Ziguinchor, avril 2023. Sa vieille Renault 12 toussote et crache de la fumée noire à chaque accélération. Demba1 est pourtant souriant et prolixe. Il n’en fait guère un drame. Si la carapace de cette voiture n’a plus fière allure et qu’elle est destinée à la casse, son propriétaire est reconnaissant envers ce tas de ferraille d’avoir été l’instrument de son ascension sociale. Mécanicien depuis ses 16 ans, il a eu le nez creux quand il en avait 30 : retaper une carrosserie que l’on pensait irrécupérable, y abriter un moteur qui semblait l’être encore plus, et faire des deux un curieux attelage qui pourtant roule. De l’abnégation, de la suite dans les idées, et deux coups de peinture jaune et noire plus tard, sans doute une touche de baraka, et le voilà propulsé au rang social d’au-dessus : chauffeur de taxi.
Quand je monte à bord, en avril 2023, il fend ce qu’on appelle l’« avenue des 54 mètres » à Ziguinchor, artère principale de la ville chef-lieu de la Casamance, à l’extrême sud du Sénégal. Demba raconte avec nostalgie et bonheur les mille et une vies de cette voiture, les 150 000 F CFA (228 euros) qu’il réussit crânement à gagner chaque mois, les deux femmes qu’il a épousées depuis ce salaire régulier. La discussion dans l’habitacle, alors qu’on se dirige vers le quartier Escale, roule sur des banalités : le Casa Sports, équipe de football phare de la ville, les routes cahoteuses à cause des pavés posés sans soin, les nouveaux chantiers prometteurs de la cité. Sous son rétroviseur intérieur pendent deux clichés en miniature, deux portraits du maire de la ville, Ousmane Sonko. Le détail ne manque pas d’attirer l’œil. Habituellement, le rétroviseur est la place de choix dévolue aux photos de marabouts, guides spirituels prisés. Se faire une place dans ce soleil immortel, ce n’est pas un petit exploit.
──────────
■ **TRAVAIL À FAIRE**
• 1. Relevez toutes les banalités sur lesquelles roule la discussion dans l'habitacle, d'après le texte fourni.
• 2. Dans le texte fourni, quelles images occupent d'habitude le rétroviseur intérieur ?
──────────
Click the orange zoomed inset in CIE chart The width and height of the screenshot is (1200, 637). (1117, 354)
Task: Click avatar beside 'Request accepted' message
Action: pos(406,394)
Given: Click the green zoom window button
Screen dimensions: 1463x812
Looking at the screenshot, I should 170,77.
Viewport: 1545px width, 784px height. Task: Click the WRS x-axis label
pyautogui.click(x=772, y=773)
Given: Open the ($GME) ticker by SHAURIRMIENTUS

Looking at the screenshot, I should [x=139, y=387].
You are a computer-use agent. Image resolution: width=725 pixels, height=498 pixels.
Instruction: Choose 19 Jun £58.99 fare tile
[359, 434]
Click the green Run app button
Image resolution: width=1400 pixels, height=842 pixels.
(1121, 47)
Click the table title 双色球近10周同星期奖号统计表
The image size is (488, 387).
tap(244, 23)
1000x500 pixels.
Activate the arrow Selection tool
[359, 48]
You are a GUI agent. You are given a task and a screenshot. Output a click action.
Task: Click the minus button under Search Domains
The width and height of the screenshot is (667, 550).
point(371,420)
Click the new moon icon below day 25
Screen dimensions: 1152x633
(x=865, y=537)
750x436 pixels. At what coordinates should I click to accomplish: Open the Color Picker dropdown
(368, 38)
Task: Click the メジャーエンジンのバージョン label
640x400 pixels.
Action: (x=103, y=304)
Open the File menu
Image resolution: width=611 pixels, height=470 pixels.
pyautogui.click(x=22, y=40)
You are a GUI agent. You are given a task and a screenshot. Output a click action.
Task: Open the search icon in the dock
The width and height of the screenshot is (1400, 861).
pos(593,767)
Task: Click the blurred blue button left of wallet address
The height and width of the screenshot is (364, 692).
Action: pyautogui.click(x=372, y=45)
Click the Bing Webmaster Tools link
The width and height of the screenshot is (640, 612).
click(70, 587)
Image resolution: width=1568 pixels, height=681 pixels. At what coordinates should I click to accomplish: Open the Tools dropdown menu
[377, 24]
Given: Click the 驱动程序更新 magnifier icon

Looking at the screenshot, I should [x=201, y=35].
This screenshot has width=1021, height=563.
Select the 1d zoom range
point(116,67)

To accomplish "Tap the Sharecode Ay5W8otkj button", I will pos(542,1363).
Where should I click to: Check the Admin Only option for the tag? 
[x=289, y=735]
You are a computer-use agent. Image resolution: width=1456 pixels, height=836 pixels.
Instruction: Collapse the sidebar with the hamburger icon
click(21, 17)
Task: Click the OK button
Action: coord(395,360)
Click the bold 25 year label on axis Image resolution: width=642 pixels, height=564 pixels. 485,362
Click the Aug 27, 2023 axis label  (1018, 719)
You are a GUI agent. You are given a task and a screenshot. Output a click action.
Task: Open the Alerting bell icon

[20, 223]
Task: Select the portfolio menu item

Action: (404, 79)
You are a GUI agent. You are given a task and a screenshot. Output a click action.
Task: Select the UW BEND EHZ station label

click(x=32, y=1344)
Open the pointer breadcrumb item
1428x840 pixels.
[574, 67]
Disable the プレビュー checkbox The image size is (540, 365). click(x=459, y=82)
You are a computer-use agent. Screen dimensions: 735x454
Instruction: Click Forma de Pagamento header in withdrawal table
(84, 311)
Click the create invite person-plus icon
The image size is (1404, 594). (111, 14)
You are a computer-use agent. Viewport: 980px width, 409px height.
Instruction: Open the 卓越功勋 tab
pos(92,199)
──────────
■ **RÉPONSES**
• 1.
- le Casa Sports, équipe de football phare de la ville
- les routes cahoteuses à cause des pavés posés sans soin
- les nouveaux chantiers prometteurs de la cité

• 2. Des photos de marabouts, guides spirituels prisés.